A structured settlement is a payment made to an injured person regularly, often monthly or yearly, during a period of years rather than an one-time payment when a case gets completed. Settlements like these generally are the result of wrongful death, personal injury, or medical malpractice claims. For the recipient of structured settlement payments, who’re often referred to as annuitants, the preset payment schedule has numerous advantages and comes with a number of drawbacks. Once the person agrees to structured settlement payment arrangement or annuity, they are locked in it with regards to the timetable - they cannot change the structured settlement payment structure in any respect. Though the structured settlement may function in the short term, the illiquidity of the settlement payment schedule provides no flexibility as his or her financial needs change after some time.

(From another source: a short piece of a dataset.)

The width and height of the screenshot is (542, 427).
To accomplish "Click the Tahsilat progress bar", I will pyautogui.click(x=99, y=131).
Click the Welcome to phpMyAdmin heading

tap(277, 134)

In recent times a number of companies have come into existence that can provide structured settlement payment recipients with a large lump sum in exchange for some or all of the annuity settlement payments. Basically, the structured settlement recipient who’s got an immediate need comes to an agreement with such companies to accept an one time payment right now rather than waiting around many years for the payments to become due under the structured settlement. The reasons a person wants to sell some or all of their structured settlement payments for immediate cash vary greatly.
Most of these websites that originate “structured settlement transactions” are agents which match up the structured settlement recipient with an investor. During recent times, private individual investors, rather than institutional investors, have exhibited a lot more interest in acquiring structured settlement payments within this secondary market. In many instances it’s an an attractive opportunity because a structured settlement acquired from the secondary market can pay a better return rather than a similar annuity.
While purchasing a structured settlement from the secondary market can be appealing to an investor, due diligence is necessary. From the point of view of investors, the critically unique aspect to take into consideration in obtaining structured settlement payments in the secondary market is the quality of the brokering company’s underwriting together with its compliance with the various applicable federal and state laws and regulations. Compliance with the legal framework in this field is essential in order to ensure that the investment pays going forward.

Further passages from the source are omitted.